Lay out the lines below, from the line with "You are a computer-use agent." up to and including the line with "(x=21, y=508)", as a Markdown table with two columns, No. and Line. Number each line in No., and leave out any blank lines.

Records for processing:
□ □ □ □ □

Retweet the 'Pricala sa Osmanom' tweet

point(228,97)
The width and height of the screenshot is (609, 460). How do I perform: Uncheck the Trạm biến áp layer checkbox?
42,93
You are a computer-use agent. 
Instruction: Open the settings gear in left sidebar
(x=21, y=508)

□ □ □ □ □

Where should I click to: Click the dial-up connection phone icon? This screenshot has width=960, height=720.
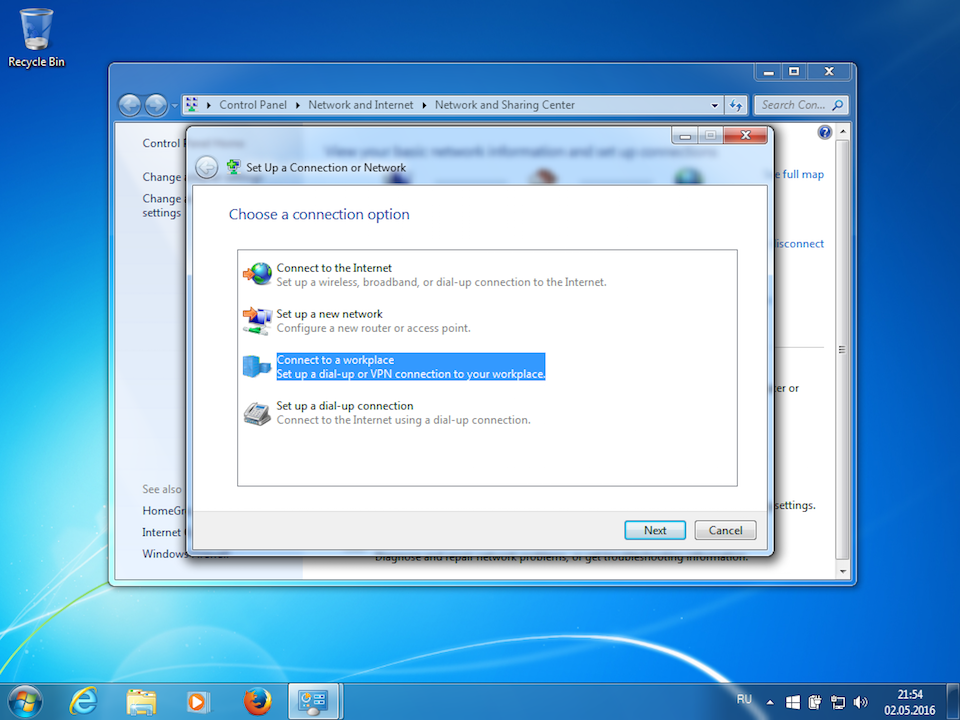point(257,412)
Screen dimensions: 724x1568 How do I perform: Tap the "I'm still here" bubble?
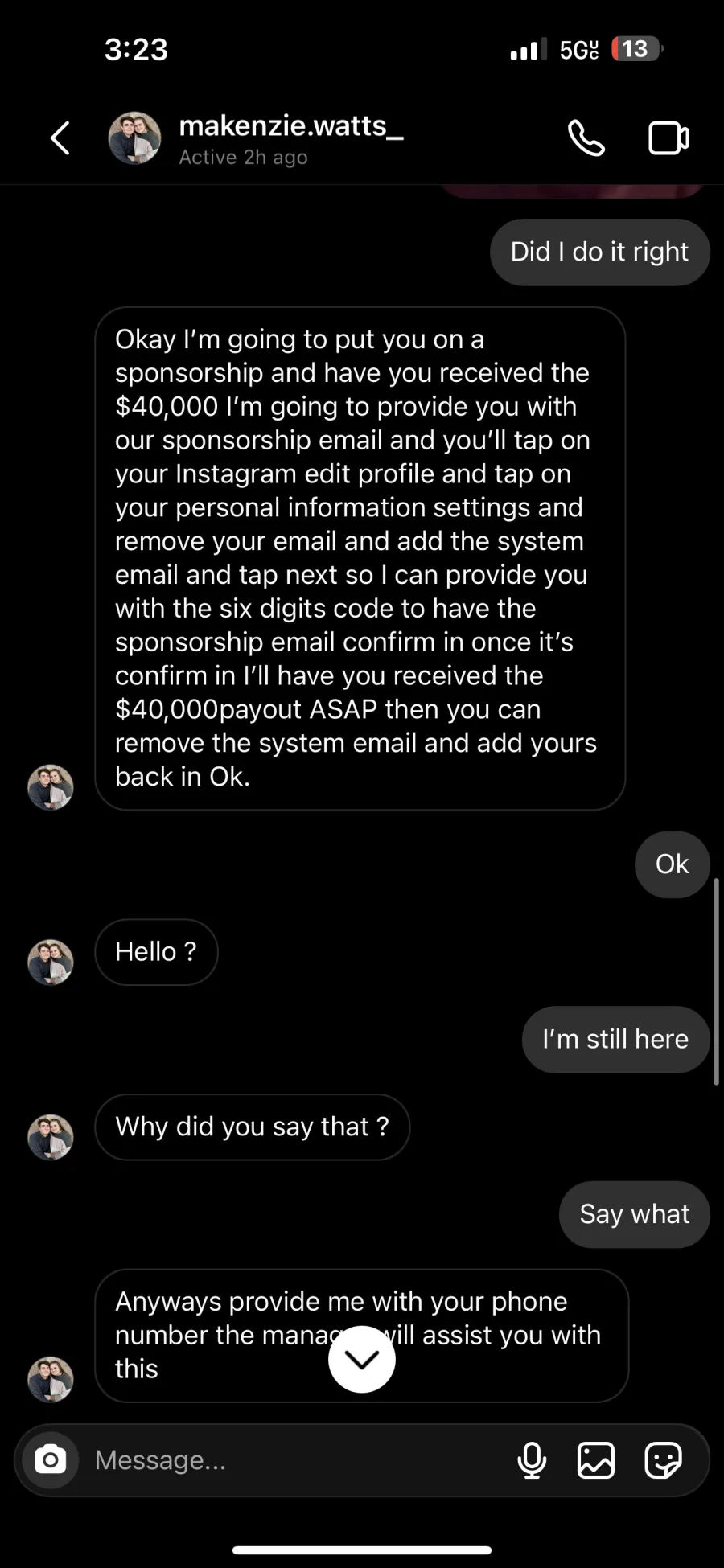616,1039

□ □ □ □ □

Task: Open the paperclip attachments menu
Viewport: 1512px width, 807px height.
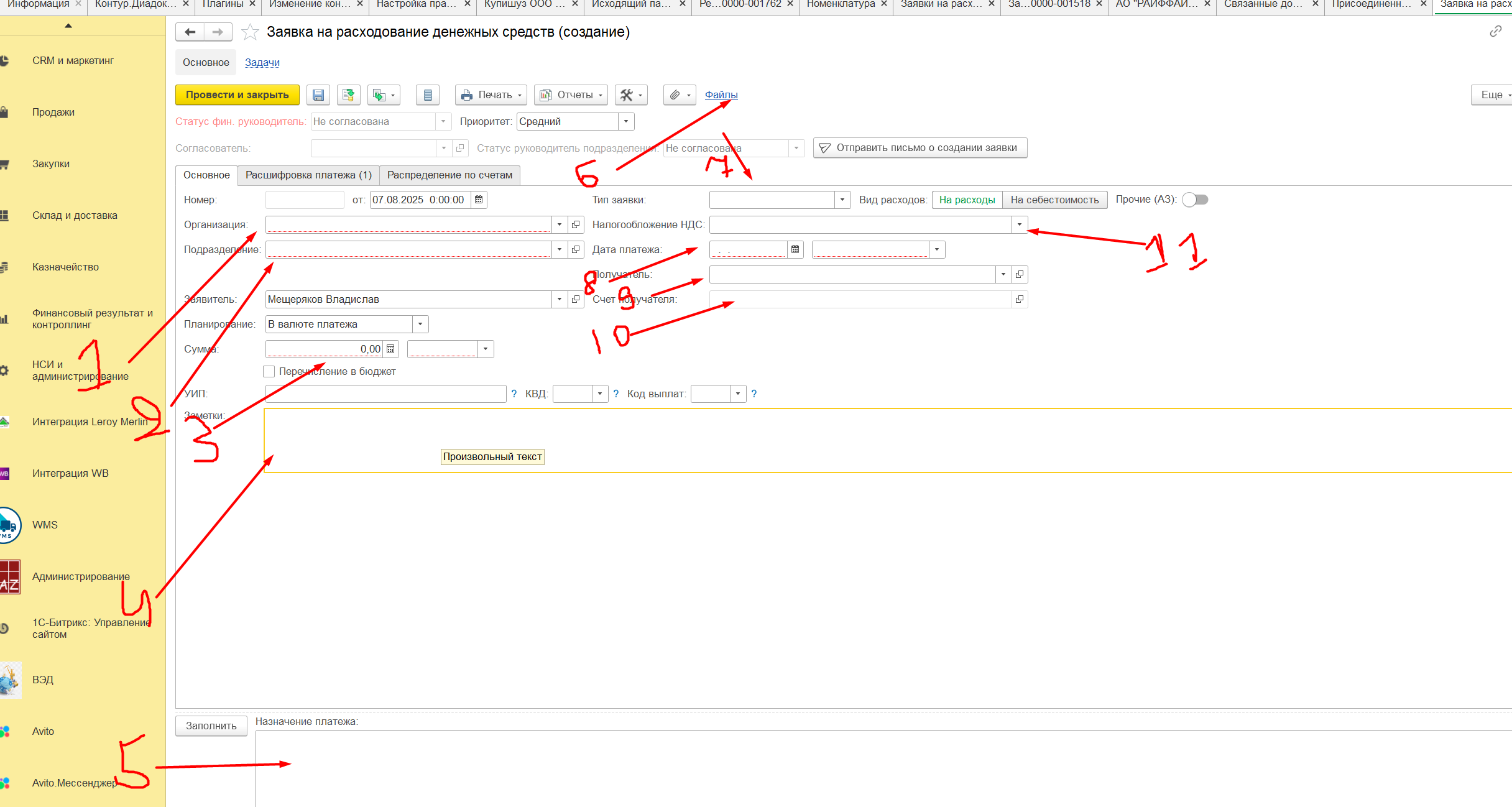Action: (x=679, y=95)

□ □ □ □ □

Written solution:
| No. | Line |
|---|---|
| 1 | You are a computer-use agent.  |
| 2 | Instruction: Open the settings gear in left sidebar |
| 3 | (x=21, y=508) |